I've been using Ubuntu on my desktop alongside Windows 7 for a little while. I started with 11.04 and since then I have been simply upgrading it using the update manager. It worked well enough up until 12.04, I have since experienced a few problems. For instance, my sound all of a sudden stopped working on my Linux, I have had a lot of issues managing my ipod with rythmbox or banshee (which I don't tend to use since it's so buggy), my Conky now looks a bit funky and I often get errors when I try to update my distro using the software manager.

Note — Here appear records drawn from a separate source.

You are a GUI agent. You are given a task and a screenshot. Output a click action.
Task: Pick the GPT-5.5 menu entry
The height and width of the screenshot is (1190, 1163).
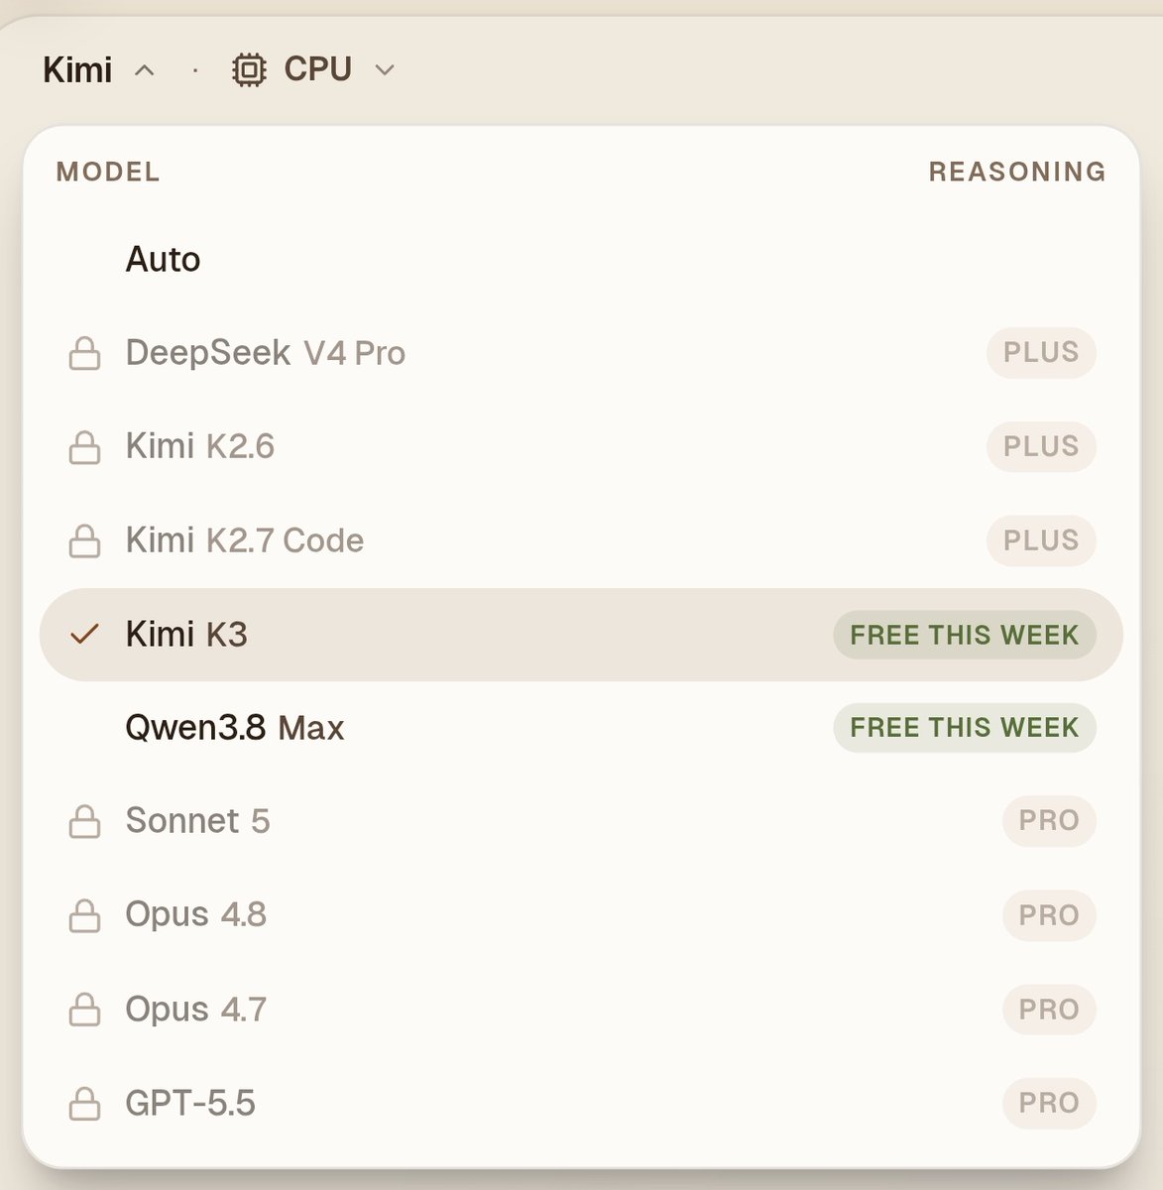pyautogui.click(x=581, y=1103)

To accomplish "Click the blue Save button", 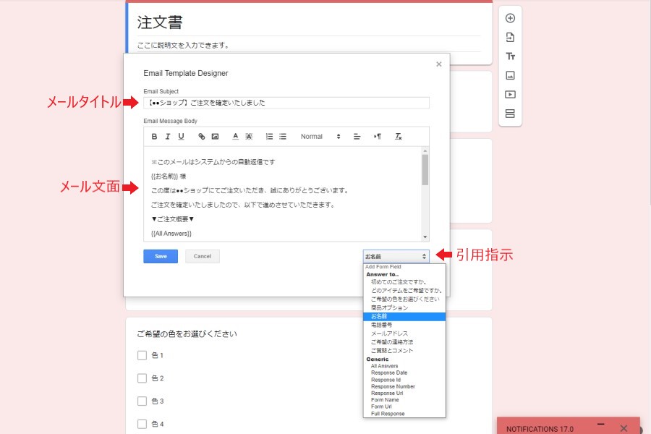I will coord(161,256).
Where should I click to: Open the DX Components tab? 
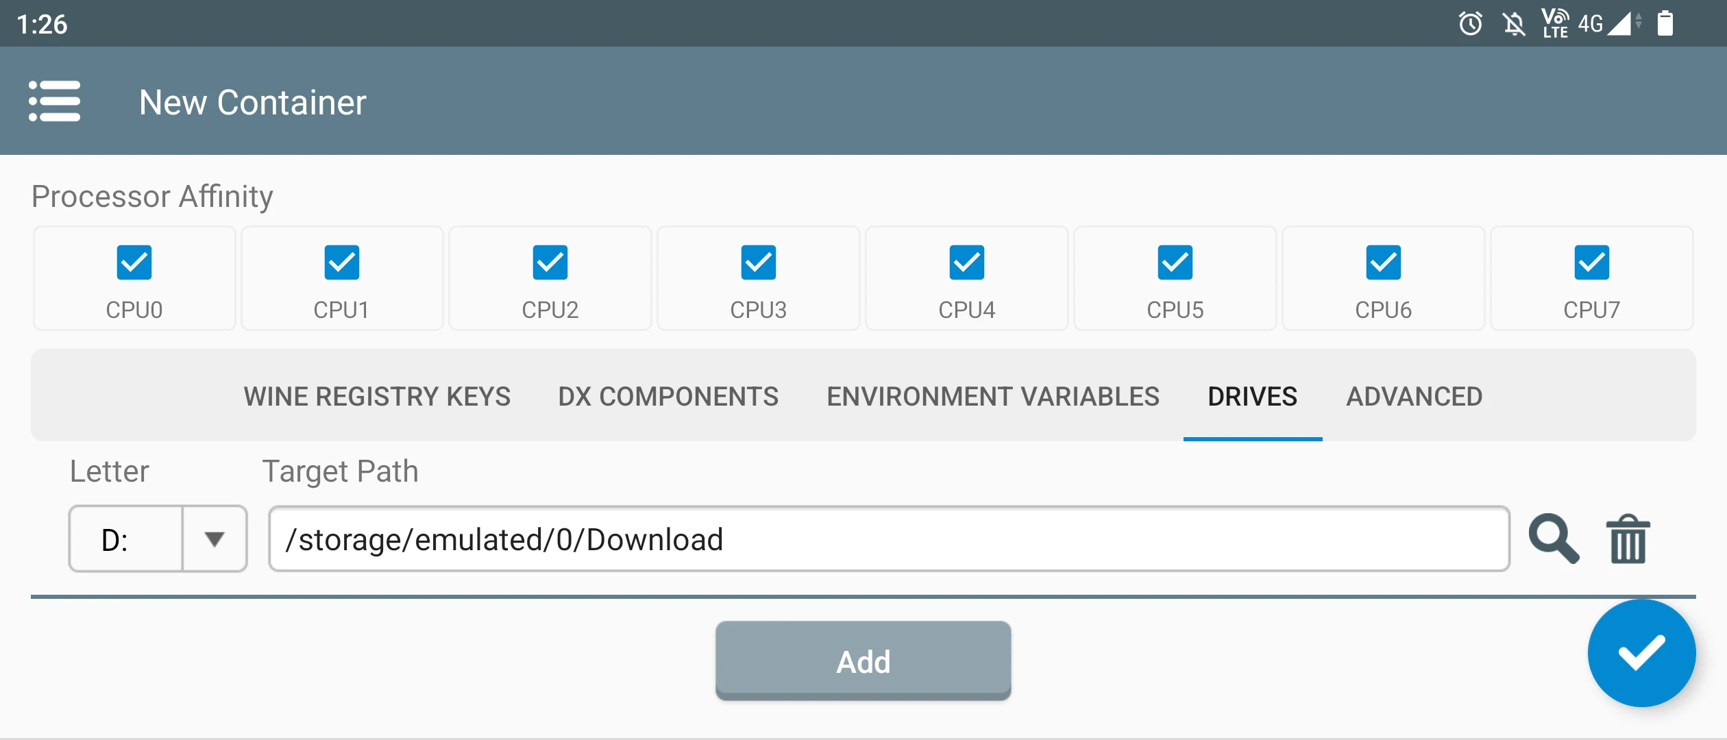668,396
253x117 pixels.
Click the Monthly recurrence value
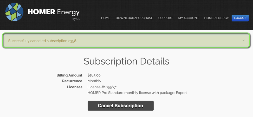[x=94, y=81]
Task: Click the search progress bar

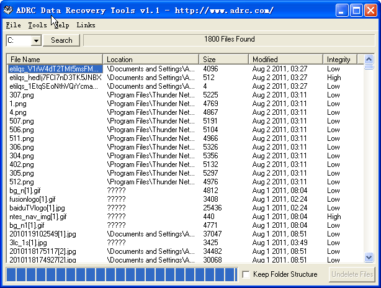Action: click(x=121, y=274)
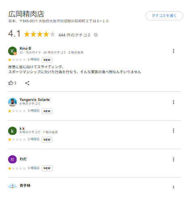The width and height of the screenshot is (194, 198).
Task: Open Kino B's green profile avatar
Action: coord(13,51)
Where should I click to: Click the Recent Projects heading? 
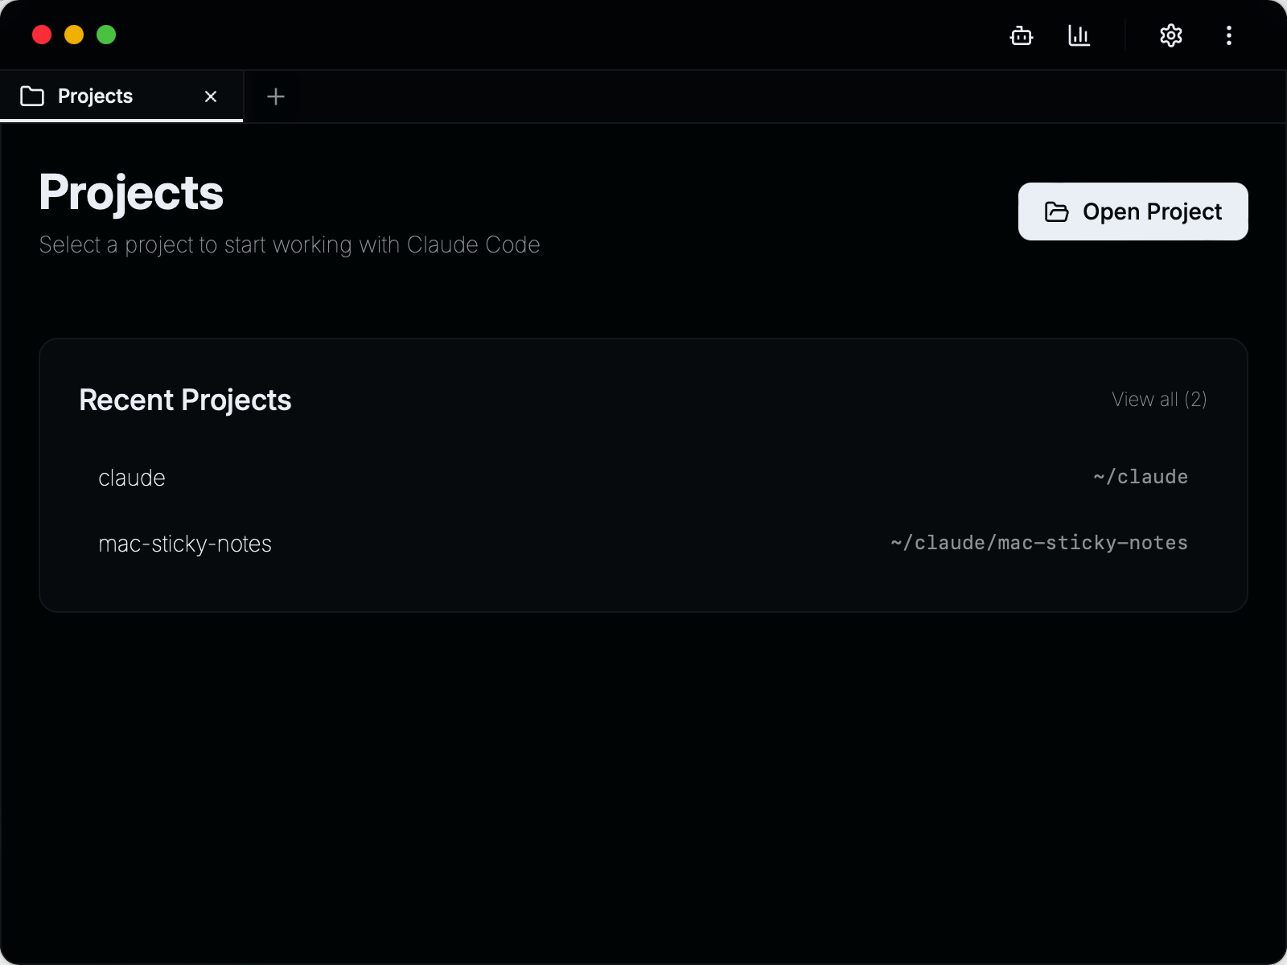(x=185, y=400)
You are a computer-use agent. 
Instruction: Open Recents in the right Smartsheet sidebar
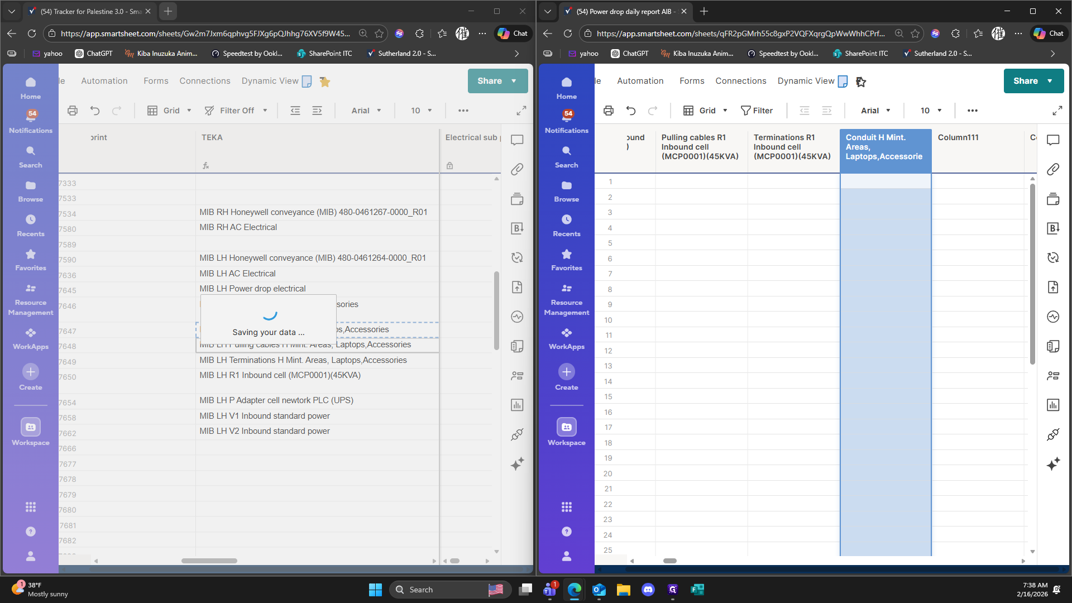[x=566, y=225]
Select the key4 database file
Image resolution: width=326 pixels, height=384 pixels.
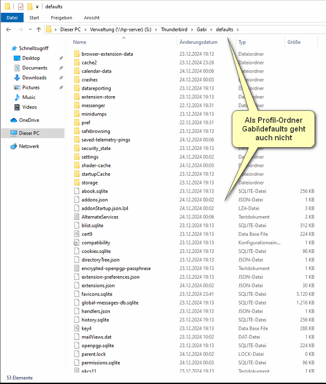coord(86,328)
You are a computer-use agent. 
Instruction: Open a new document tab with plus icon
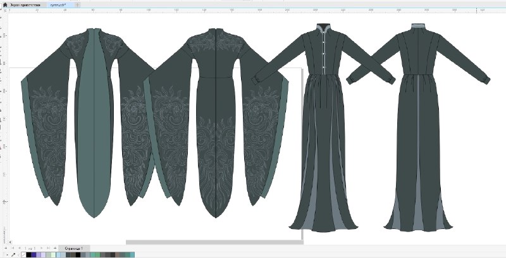pyautogui.click(x=77, y=5)
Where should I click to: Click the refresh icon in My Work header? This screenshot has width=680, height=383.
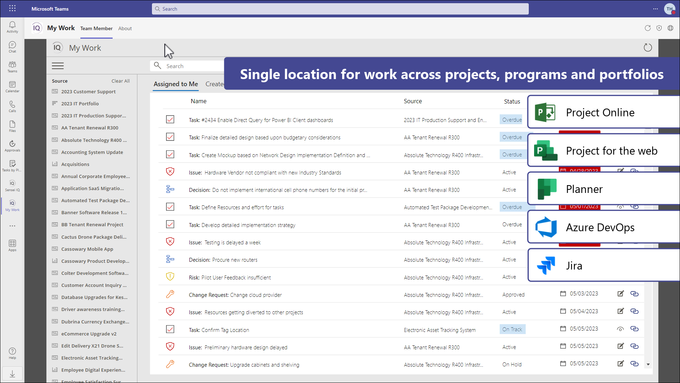coord(648,48)
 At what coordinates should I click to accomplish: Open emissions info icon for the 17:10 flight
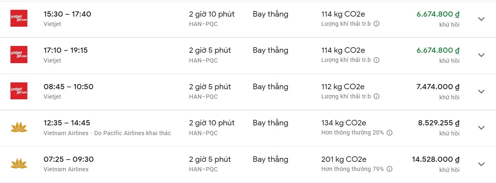pyautogui.click(x=376, y=60)
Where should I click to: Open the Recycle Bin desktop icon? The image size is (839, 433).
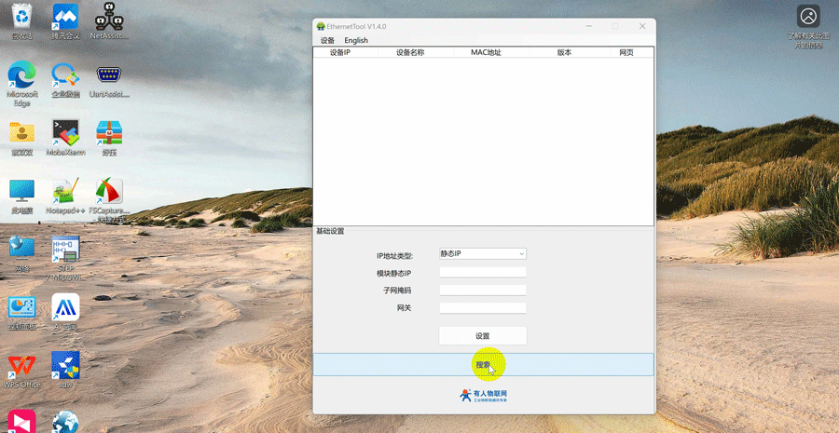21,19
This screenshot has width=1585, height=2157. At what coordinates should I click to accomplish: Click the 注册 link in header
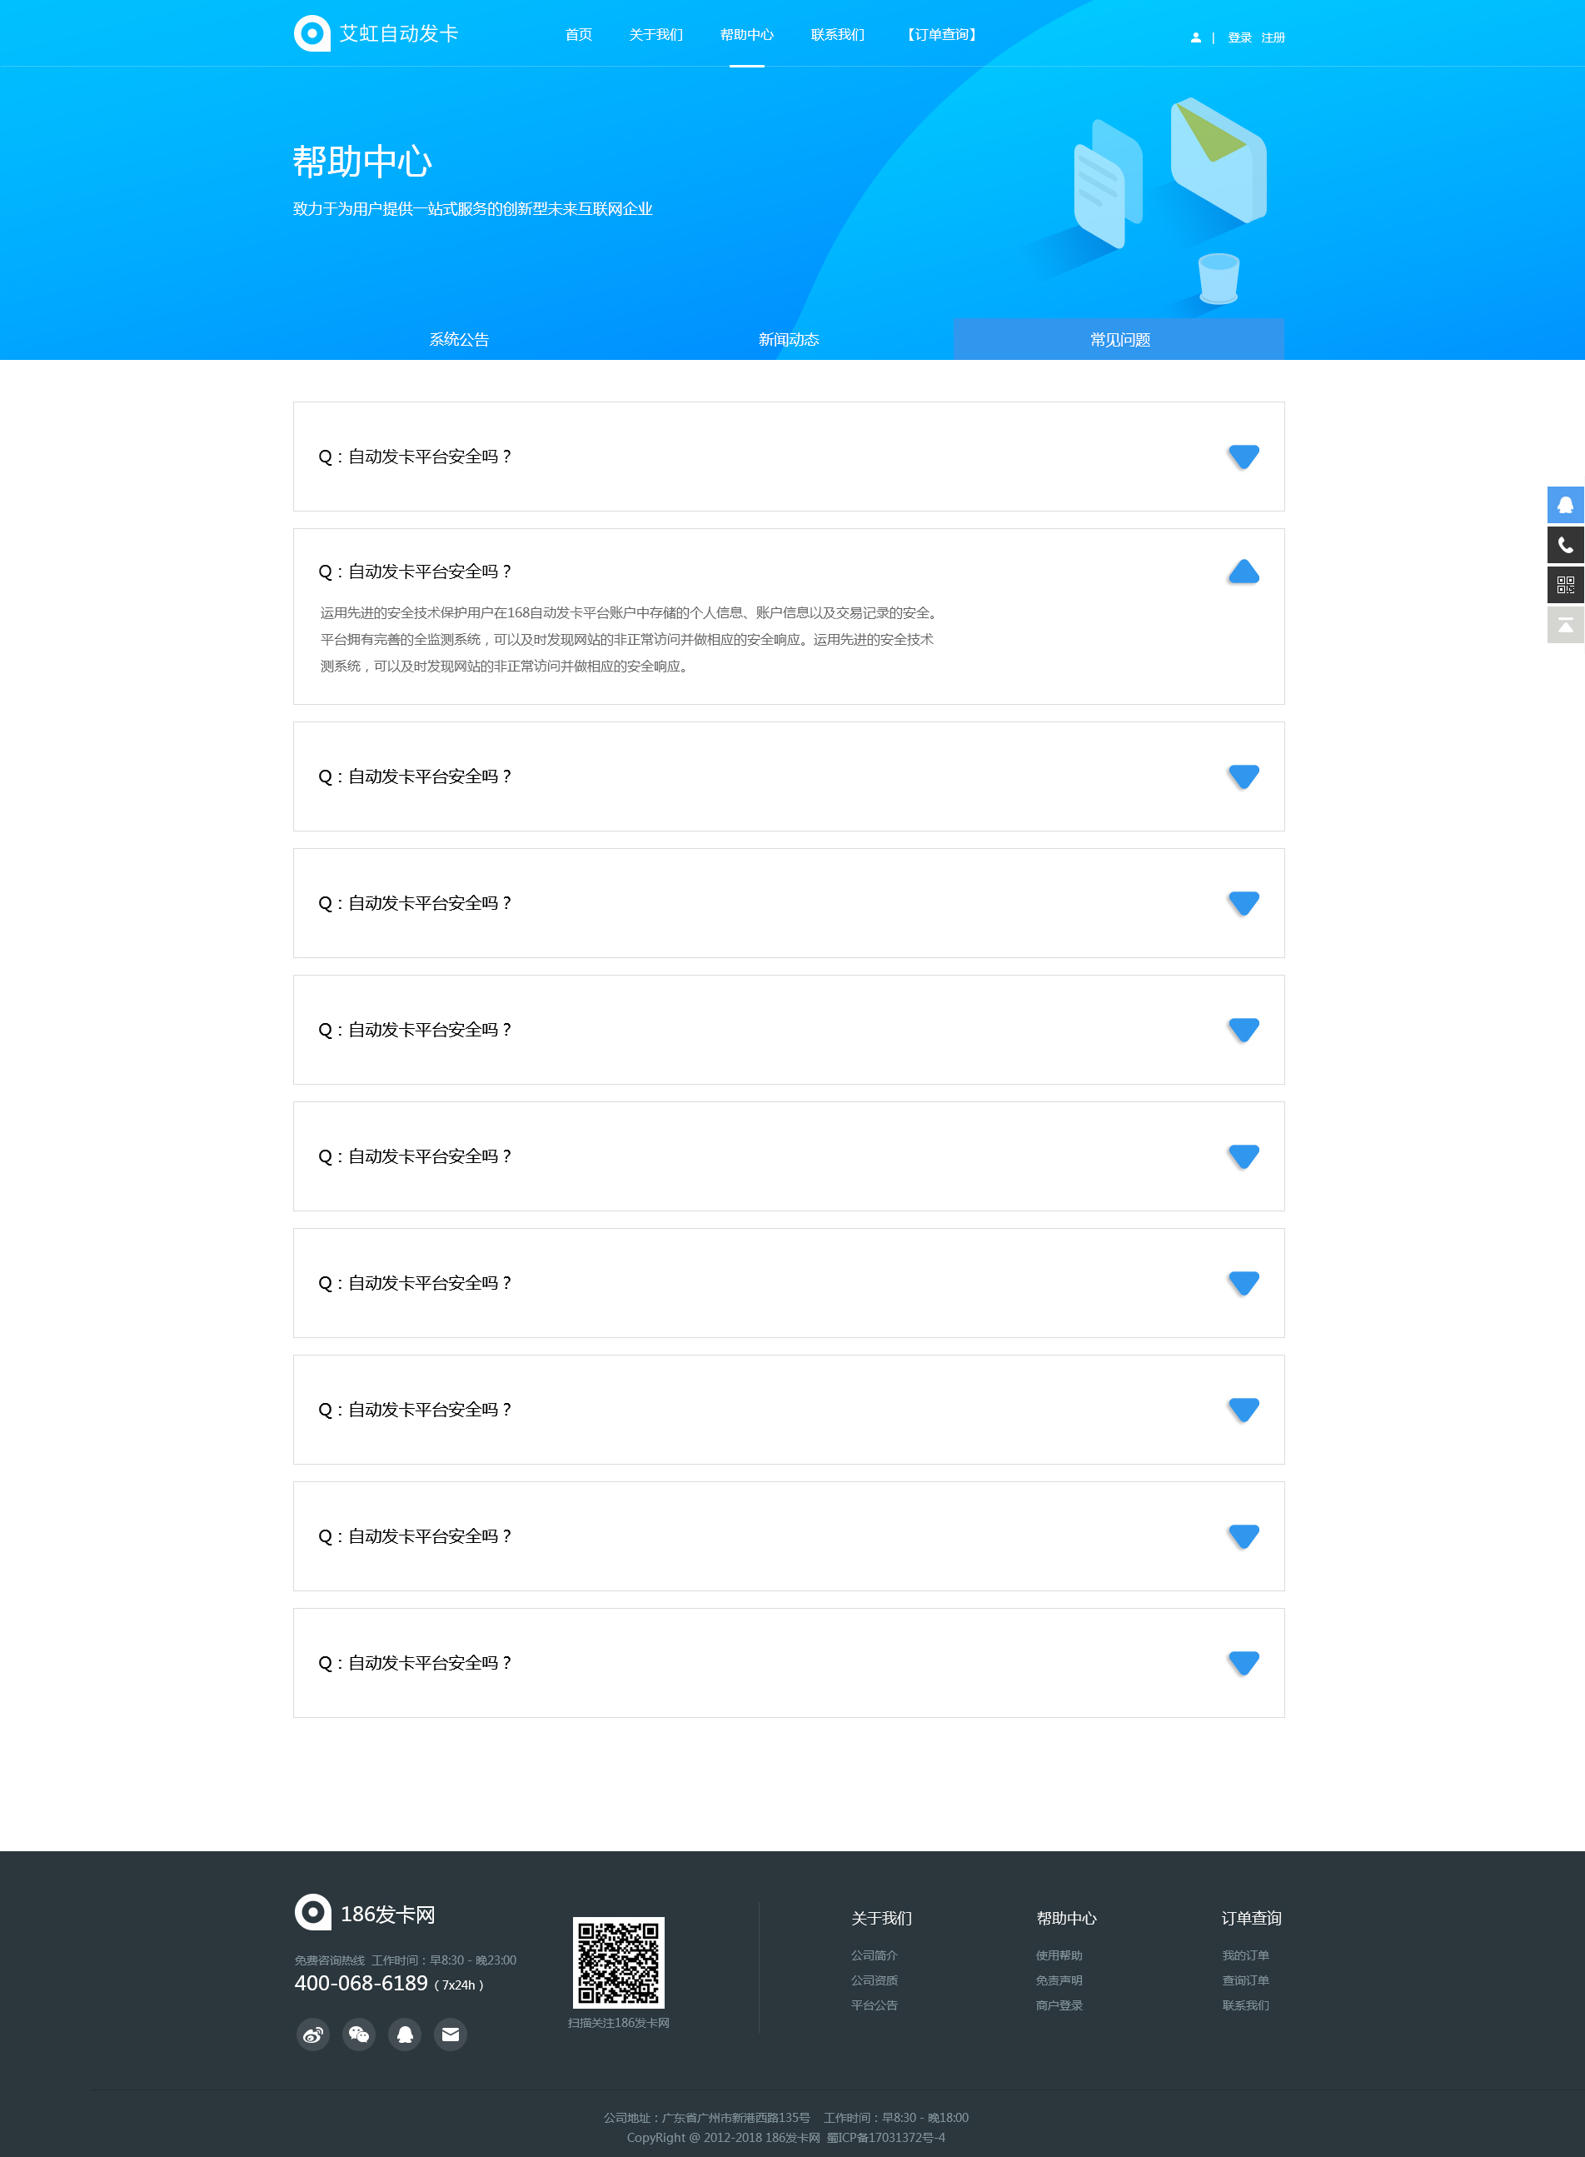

Anyway, lot's of problems. So I decided to install a fresh copy of Ubuntu 12.04 from a disk, and my main problem is that I would like to keep my /home partition intact and of course keep my Windows partitions the way they are. So this is what I have done:

  1. Using a GParted live CD, I formatted my \ partition (root partition) but I left the partition as it was
  2. Rebooted the machine with the Ubuntu live disk and selected the install Ubuntu option
  3. Chose to do "somthing else" on the installation. There I selected my original root partition to and "changed" it to be an active partition and be used as root. You have to make sure all the Linux partitions are in Ext4.
  4. Chose the original /home partition and select it as active and as the "/home" partition.
  5. Chose the original /swap partition and keep it as /swap, although for this I didn't seem to need to do anything about it.

This method seems to work in terms of getting my distro installed fresh, however it did not seem to fix my sound problem, probably because the configuration information is probably located on my /home. Regardless of that, at least I have a fresh install of ubuntu now. So my next course of action will be to see if I can fix the sound issue without having to install the OS again. If that doesn't work maybe I'll install Ubuntu again and create a new /home partition. From there I could just keep my old /home partition and move the files later.